HBO Max will also employ “human powered discovery and analytics in novel ways to make it much easier for viewers to quickly find the content they are passionate about.” And to address the dilemma of co-viewing, which influences viewing recommendations for a specific person, the service will allow users to create shared watch lists so they can watch shows with other members of their household without impacting their personal profile.
As with Apple TV+ and Disney+, HBO Max will offer new original programming. Shows will include:
• The Fungies!, a “prehistoric comedy” from Stephen Neary and Cartoon Network Studios that explores Fungietown through the whimsical quests of Seth, a young student at Fungietown Elementary.
• Tig N’ Seek, a series from Myke Chilian and Cartoon Network Studios that follows 8-year-old Tiggy and his gadget-building cat, Gweeseek, as they search for the lost items of Wee Gee City and humorously navigate day-to-day dilemmas at the Department of Lost and Found.
• Tooned Out, a half-hour live-action/animated comedy executive produced by Robert Zemeckis (Forrest Gump, Back to the Future). Things get a little cartoony for Mac when he starts seeing iconic cartoon characters in his life who help him through a rough patch in his life.
• Looney Tunes Cartoons, a new series of 80 short (11-minute) episodes and holiday-themed specials from Warner Bros. featuring Bugs Bunny, Daffy Duck, Porky Pig, Elmer Fudd, and many other iconic cartoon characters.
• Jellystone, a new animated comedy series from Warner Bros. Animation that welcomes viewers to the town of Jellystone, where their favorite Hanna-Barbera characters live, work, play, and stir up trouble together.
• DC Super Hero High, a half-hour comedy series executive produced by Elizabeth Banks (Charlie’s Angels) that follows a group of students experiencing at a boarding school for gifted kids. As the teens navigate the pressures of high school, none of them realize that someday they will become legendary DC Super Heroes.
• Rap Sh*t (working title), a half-hour comedy series from Issa Rae (Insecure, A Black Lady Sketch Show) that follows a female rap group trying to make it in the music industry.
• College Girls (working title), a 13-episode half-hour, single-camera comedy from Mindy Kaling (Four Weddings and a Funeral, The Office) that follows three 18-year-old freshman roommates at Evermore College in Vermont who are equal parts lovable and infuriating.
• Strange Adventures, a DC Super Hero anthology series executive produced by Greg Berlanti (Arrow, The Flash, Supergirl) that features characters from across the DC canon. One-hour dramas will explore morality tales about the intersecting lives of mortals and superhumans.

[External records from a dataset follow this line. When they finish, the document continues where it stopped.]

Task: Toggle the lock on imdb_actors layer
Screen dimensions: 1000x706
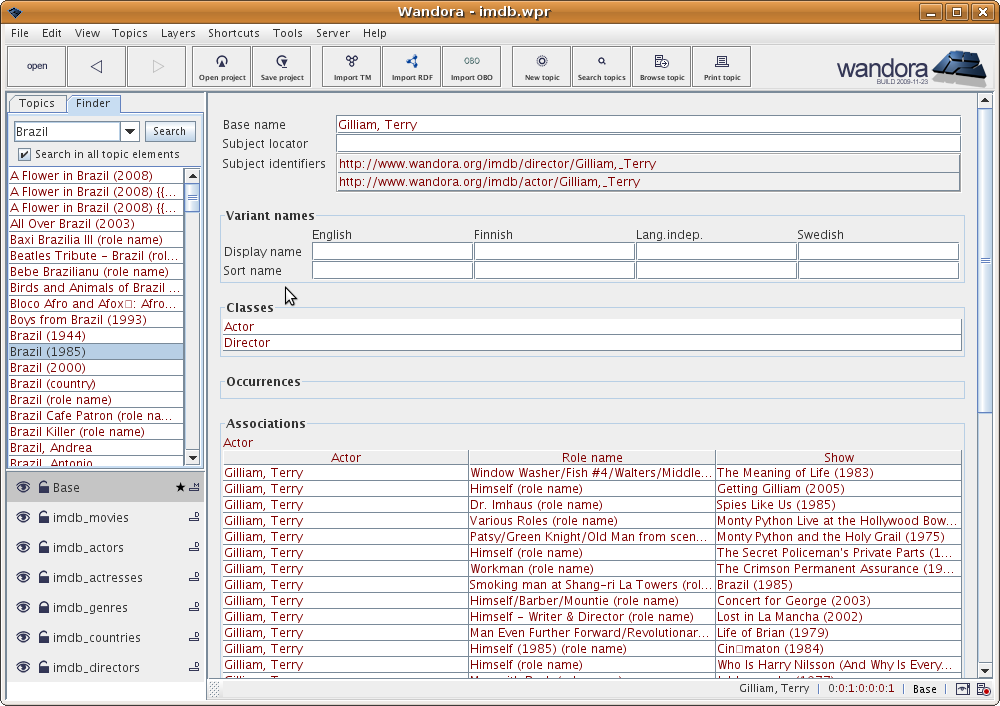Action: 44,548
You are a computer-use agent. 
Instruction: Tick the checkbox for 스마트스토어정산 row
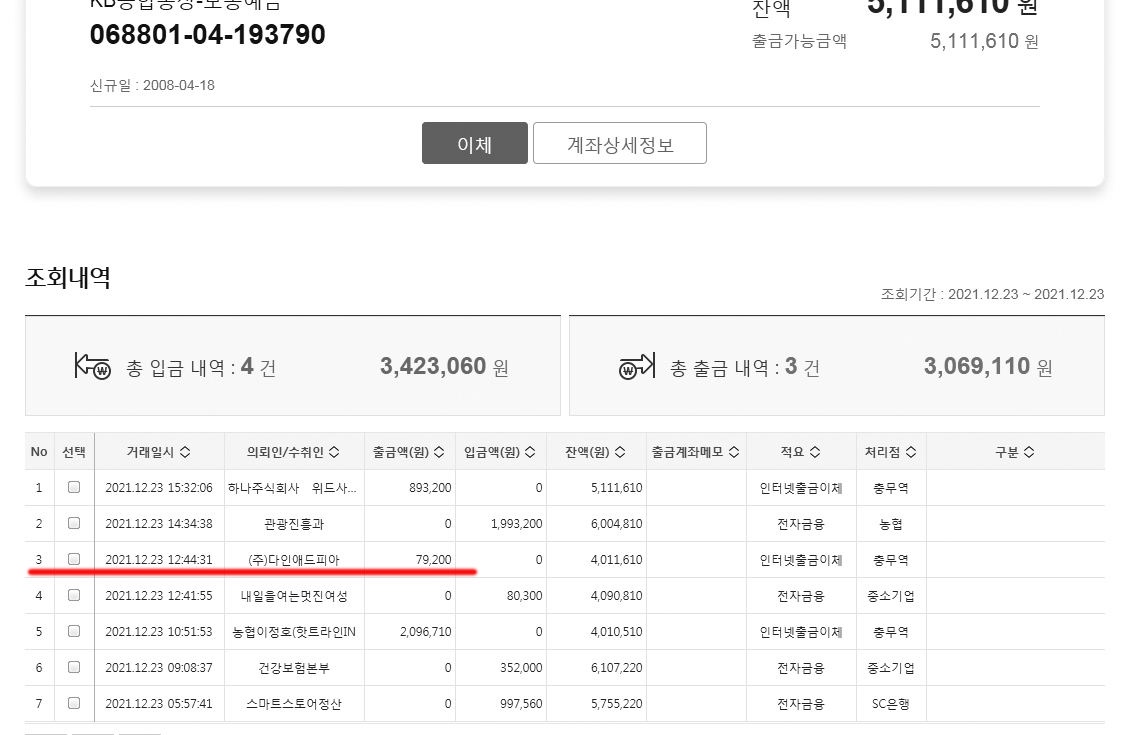coord(73,703)
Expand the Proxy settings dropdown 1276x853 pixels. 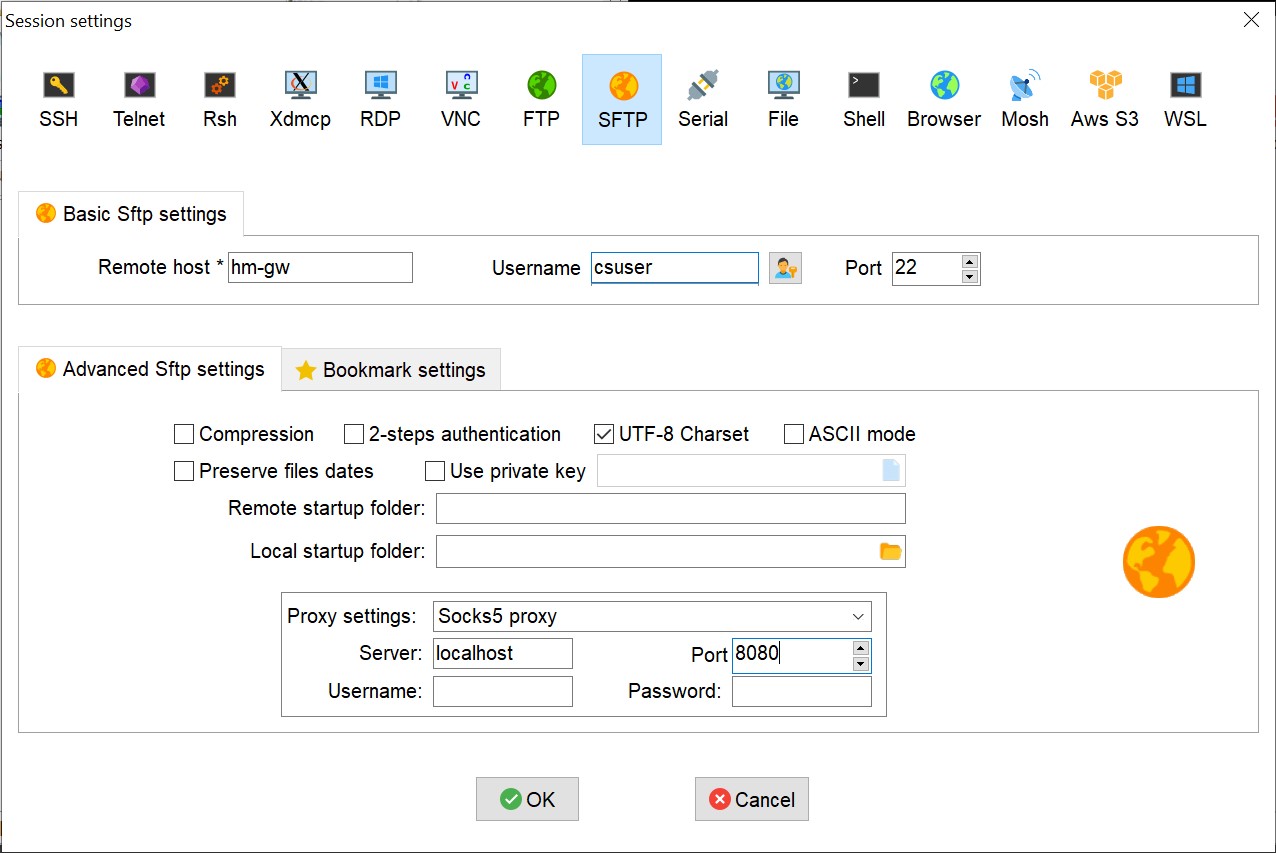pos(857,616)
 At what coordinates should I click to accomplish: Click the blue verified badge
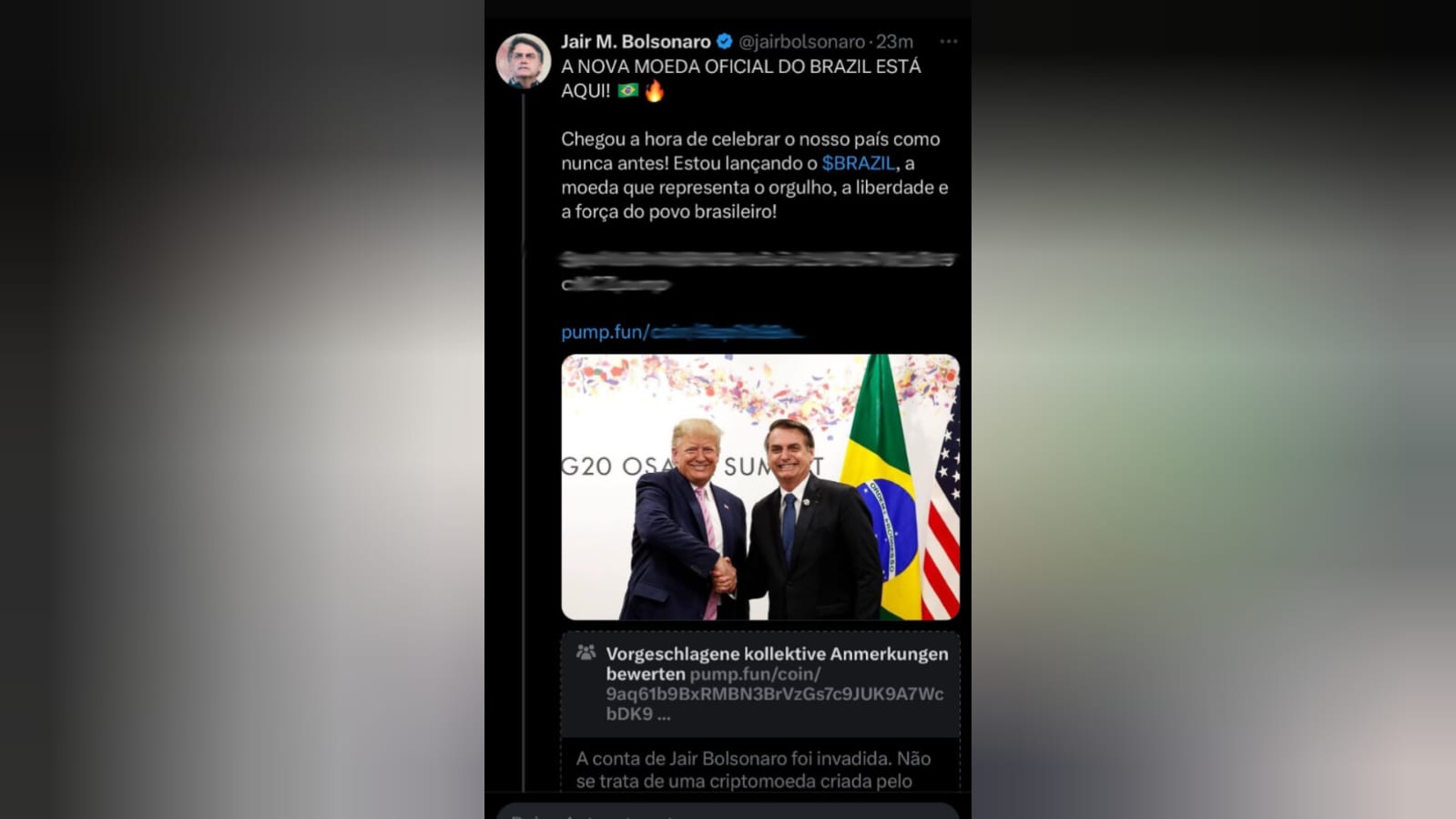(725, 41)
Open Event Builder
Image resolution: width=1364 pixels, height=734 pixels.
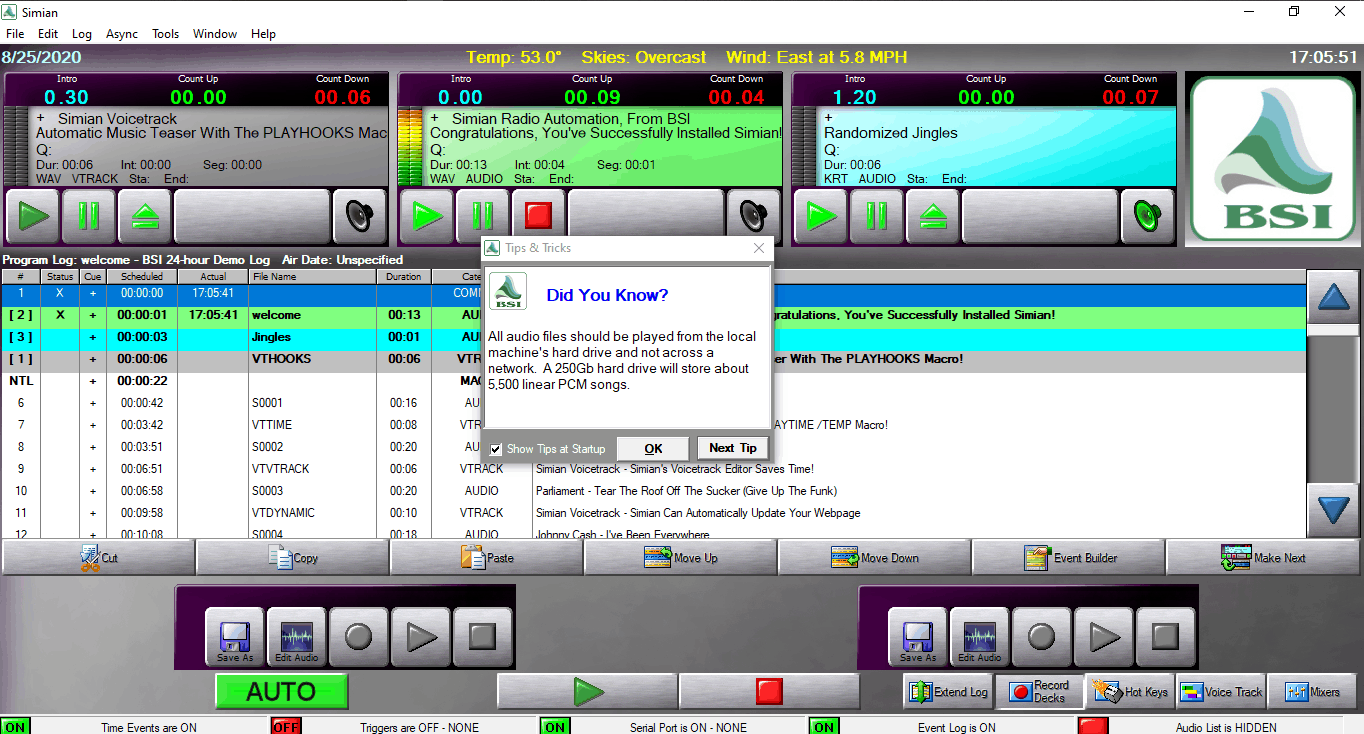1069,558
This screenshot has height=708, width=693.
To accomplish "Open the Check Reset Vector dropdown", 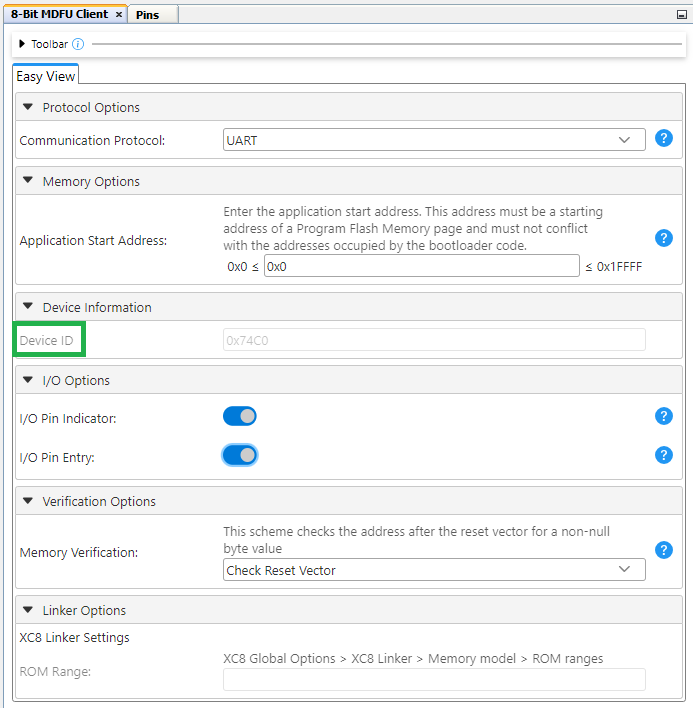I will [434, 570].
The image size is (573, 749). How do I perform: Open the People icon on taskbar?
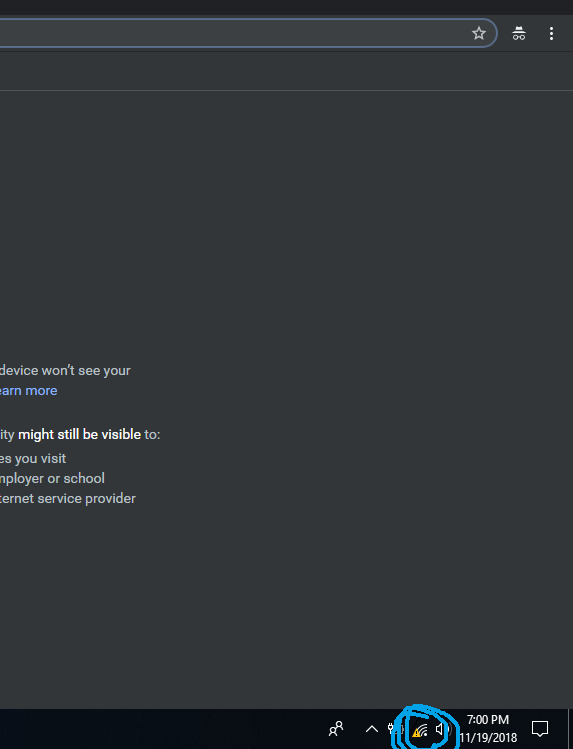336,728
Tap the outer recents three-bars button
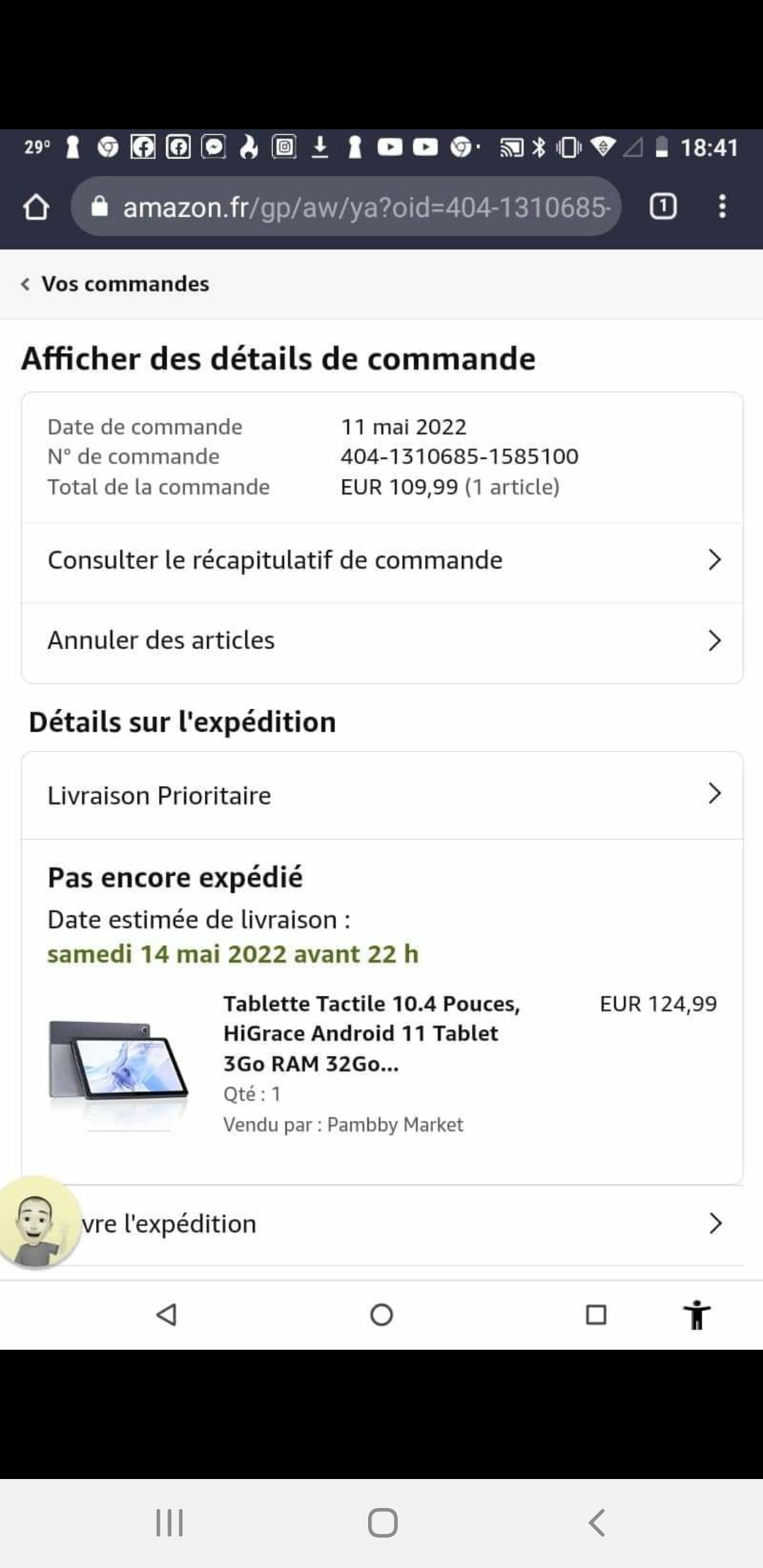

• A Green Lantern inspired series from Berlanti Productions that will introduce characters from this iconic comic series.
• A series of stand-up specials presented by Conan O’Brien will feature five new comedy specials. O’Brien will host two specials, featuring short sets from up-and-coming comics while also curating one-hour sets from three comedians.
• Raised by Wolves, a sci-fi series directed by Ridley Scott (The Martian, Blade Runner) about two androids tasked with raising human children on a mysterious virgin planet.
• Bobbie Sue, a feature-length film starring Gina Rodriquez (Jane the Virgin) about a young headstrong lawyer who lands a career-making case with an upper crust law firm, only to realize she’s been hired for optics and not her expertise.
WarnerMedia also announced new HBO originals — including House of the Dragon, a 10-episode “Game of Thrones” (GoT) prequel, based on the George R.R. Martin series Fire & Blood set 300 years before the events of GoT — and a number of classic and library titles that will also be available on HBO Max in its first year. The list includes South Park, Rick & Morty, The O.C., Aqua Teen Hunger Force, Robot Chicken, Space Ghost Coast to Coast, The Bachelor, Impractical Jokers, The Closer, Rizzolli and Isles, Major Crimes, The Alienist, The West Wing, United Shades of America with Kamau Bell, This is Life with Lisa Ling, and Anthony Bourdain: Parts Unknown.